Microhardness results of the cutting plane cross section, grids in mm and hardness in Vickers

Fig. 11
figure 11

Comparison of simulated hardness to measured hardness and regression results

4 Discussion

The simulations show significant plastic deformation on the cutting plane of electric steel sheets for rotor assembly caused by the punching process. It was also shown that increasing tool wear increases the deformations of the cut surface. The plastic deformation has been shown to increase the iron losses in the cut edges of stator and rotor by ~ 70% with a strain increase of 1% by Aydin et al. [11]. Therefore, controlling the punching process and tool wear is of uttermost importance in manufacturing highest energy efficiency IE5 class electromechanical devices.

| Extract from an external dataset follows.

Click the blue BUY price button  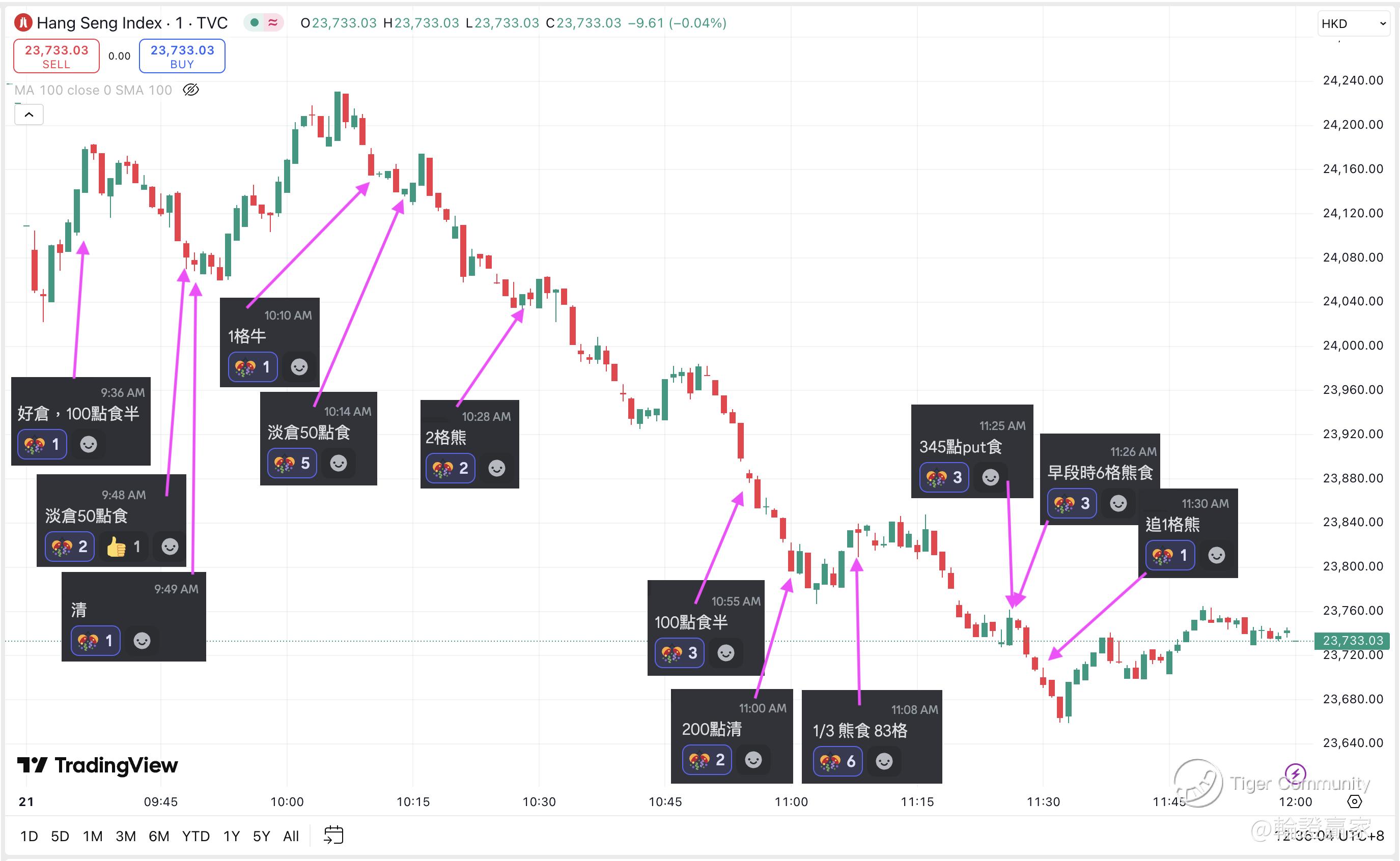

The simulations are in good comparison with the experimental results, with an average error of 2.9%. There was no major effect whether the tool was modeled rigid or elastic. This is an effect of relatively small loads acting on the tool in punching, compared to for example turning, where tool models have been observed to affect the simulations. The following conclusions can be made:

  1. 1.

    The simulations provide meaningful and accurate results and can be used for optimizing the punching process regarding the cut edge deformations and to determine the critical wear.

  2. 2.

    Based on the results of this investigation and reviewed results from the existing research literature, the punching-induced strains and subsequent losses can be minimized by increasing punching speed and minimizing tool wear by either changing the tool frequently or selecting a more wear-resistant tool material grade.

5 Future work

The research will continue regarding tool wear modeling and determination of the critical wear of the punching tool, after which the workpiece surface deformations are higher than the acceptable limits for energy efficiency standards for rotating electrical machinery. Another improvement of the method is required related to the microhardness results, which need to be mapped to verified strain values measured during tensile testing, in order to have a quantitative evaluation of the deformations.